Fear and Change Update – it’s freezing in here

So, I hesitated writing yet again, as we are in a frozen state of instability.  We are at the end of our second stage of transition, about to enter our third.  Our temporary CEO has less than three months left;  our new CEO starts July 1st, and that necessitates another period of waiting as she assesses the lay of the land.

Meanwhile much of the leadership in the hospital is frozen.  Many have been laid off, and many remain afraid of losing their jobs or having them change in a way that is not acceptable.  Our hospitalist consultant’s report is pending – back in a week – and I can’t tell my docs what to expect until we get it back and decide as an institution what we will do with it. Decisions need to be made, weekends have to be staffed, vacations have to be planned, but we can not make long range plans, we can not hire.

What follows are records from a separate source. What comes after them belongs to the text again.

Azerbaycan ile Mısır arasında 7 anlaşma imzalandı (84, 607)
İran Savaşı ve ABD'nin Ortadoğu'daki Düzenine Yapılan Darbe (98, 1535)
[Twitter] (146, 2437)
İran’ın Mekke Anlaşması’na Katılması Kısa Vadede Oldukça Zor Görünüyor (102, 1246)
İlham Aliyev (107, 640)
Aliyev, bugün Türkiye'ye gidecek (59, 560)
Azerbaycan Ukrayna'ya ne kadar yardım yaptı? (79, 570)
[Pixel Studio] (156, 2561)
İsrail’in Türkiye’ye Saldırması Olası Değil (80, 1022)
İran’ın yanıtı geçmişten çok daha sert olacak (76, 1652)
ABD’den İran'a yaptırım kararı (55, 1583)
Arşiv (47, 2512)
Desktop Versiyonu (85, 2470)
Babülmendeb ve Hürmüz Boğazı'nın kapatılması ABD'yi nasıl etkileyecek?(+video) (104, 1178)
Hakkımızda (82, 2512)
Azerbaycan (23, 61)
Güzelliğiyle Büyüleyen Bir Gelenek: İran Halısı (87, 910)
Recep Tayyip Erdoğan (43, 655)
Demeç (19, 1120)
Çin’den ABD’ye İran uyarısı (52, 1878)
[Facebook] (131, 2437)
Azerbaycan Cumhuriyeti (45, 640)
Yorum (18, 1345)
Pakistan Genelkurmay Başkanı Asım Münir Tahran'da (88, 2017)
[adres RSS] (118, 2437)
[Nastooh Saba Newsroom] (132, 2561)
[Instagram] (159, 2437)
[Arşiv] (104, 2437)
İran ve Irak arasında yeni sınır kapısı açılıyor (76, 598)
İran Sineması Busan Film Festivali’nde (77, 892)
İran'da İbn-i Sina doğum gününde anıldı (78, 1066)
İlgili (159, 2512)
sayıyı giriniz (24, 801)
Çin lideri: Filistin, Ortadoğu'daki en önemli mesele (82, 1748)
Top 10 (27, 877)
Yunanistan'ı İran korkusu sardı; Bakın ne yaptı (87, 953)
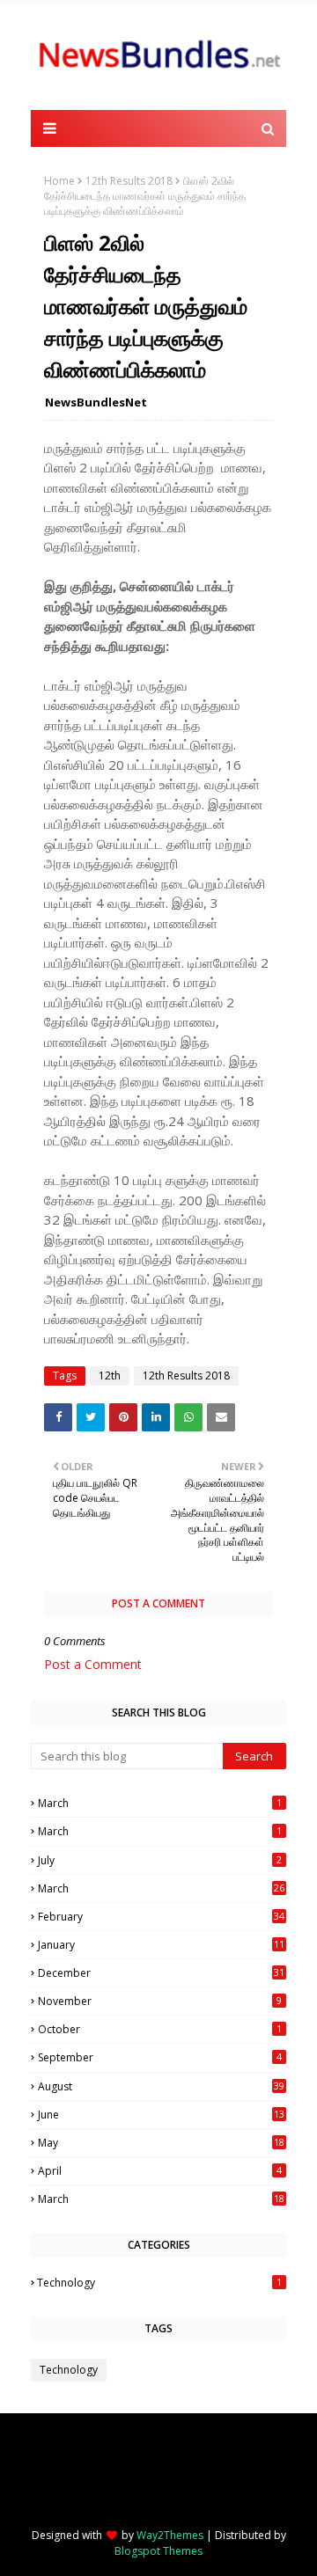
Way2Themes (169, 2535)
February (161, 1916)
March (160, 1803)
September (160, 2057)
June (161, 2114)
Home (59, 180)
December (161, 1972)
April (160, 2170)
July (160, 1860)
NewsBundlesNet (96, 402)
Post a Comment (93, 1664)
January (161, 1944)
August (161, 2086)
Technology (159, 2282)
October (160, 2029)
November (160, 2001)
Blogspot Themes (158, 2550)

Meanwhile ICD 10 is coming and RAC requests charts every 45 days, each time asking for 1 – 2 hundred thousand dollars, and these things things take up tremendous human and monetary resources.  Medicare and medicaid are broke,  the number of never events we will not get reimbursed for increases and we have no idea what health care reform will look like and how it will affect hospitals and hospitalists.   Many hospitals in Connecticut are in the midst of this frozen/change process.  It’s not institution specific, although my institution, being in a poor city with two hospitals, is getting the brunt of it.  Someone wise recently said to me that if you want to be in the most stressful field in the country right now, work in education or medicine, and live on a coast.  It starts on the edges and moves inward.

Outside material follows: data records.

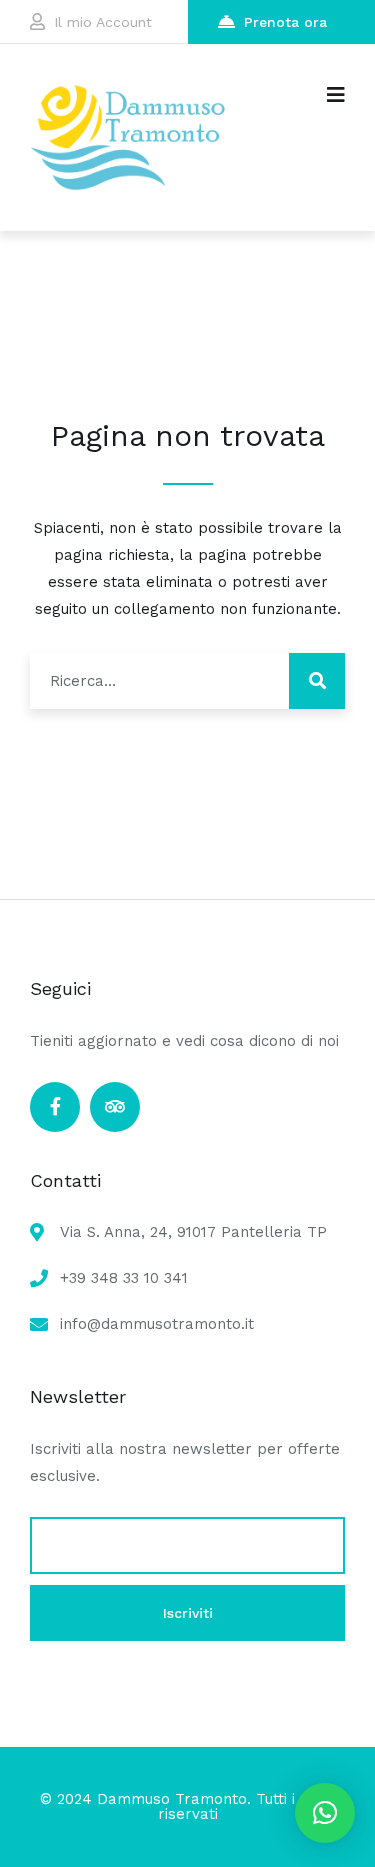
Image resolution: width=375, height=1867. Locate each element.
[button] (325, 1813)
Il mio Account (103, 22)
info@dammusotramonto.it (157, 1324)
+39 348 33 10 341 (124, 1278)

Meanwhile my excellent docs continue to do their excellent work.  The patients are so very sick, and require attention to their bodies and souls.  Sometimes the needs of the patients feel overwhelming but once I’m in the room with them they give me my energy back.  Making a diagnosis is ALMOST always a game we can win,  although we may not be able to save the patient.  Making a connection with a patient and their family is almost always a personally satisfying experience.  The state of modern health care and our hospital, however,  is another matter.

I want to write this leadership blog full of tips on successful hospitalist leadership, but presently I will continue to talk about is what it’s like to hold steady, be transparent but professional and careful.   Also, spring is here and it’s going to warm up.

Dr. Lovins loves learning about medicine and leadership, sings in a rocking band called the Inflatables and is married to a photographer named Andrew with whom she shares three excellent children and two small dogs.

1 Comment

  1. Mike Radzienda on April 20, 2011 at 6:48 pm

    Rachel,
    I empathize with your plight.Uncertainty and healthcare leadership is a common theme, and is directly proportional to one’s level in the chain of command.
    Taking the high road will serve you well. Hang in there.